"Guys like
what, res?" you ask. Like
this. Guys who wag their fingers, shake their heads, and tell Democrats that we've got to be properly respectful of the "pent up indignation and yearning" and the "deeply wounded pride and groping loyalty" of the
"ordinary people" Republicans who voted in the jerks, losers, incompetents, and criminals who have screwed up everything for the last thirty years as we try to wrest control of the country back from their death grip. Republicans hear crap like this and guess what they do? Turn around, buy purple heart band-aids, and roll right over us. I'd bet every dime I have that not one person in that auditorium last night is interested in
my pent up indignation and yearning, and I am long past giving a damn about theirs.
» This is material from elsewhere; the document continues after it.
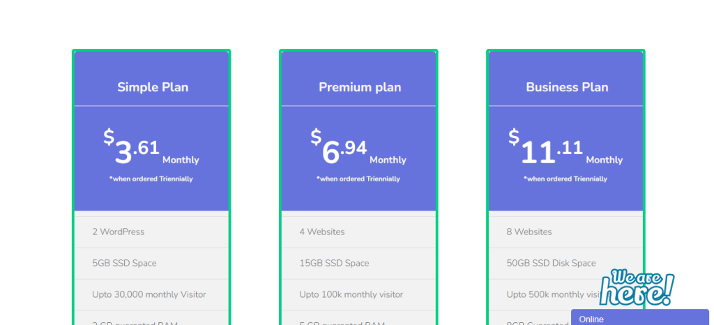
Task: Click the $11.11 Monthly price
Action: [565, 149]
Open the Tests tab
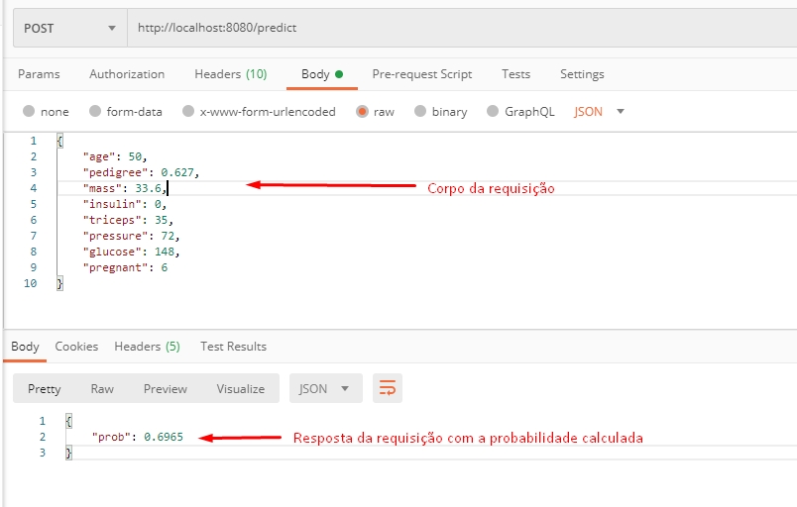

And let me tell you something else, if their "folksy common-sense, defiant courage, and religious faith" haven't spurred them to hop on board the the clue train at some point in the last eight years, I highly doubt they're going to hop on board now.
I keep thinking of Dr. Meade's exasperation with Aunt Pittypat as General Sherman bore down on Atlanta in "Gone With the Wind" -- "Good heavens, woman! This is a war, not a
garden party!"
Dude, do us all a favor and channel your energy into something productive, like getting people who may not drive to the polls on election day. That's what this "smart ass" will be doing. Sheesh.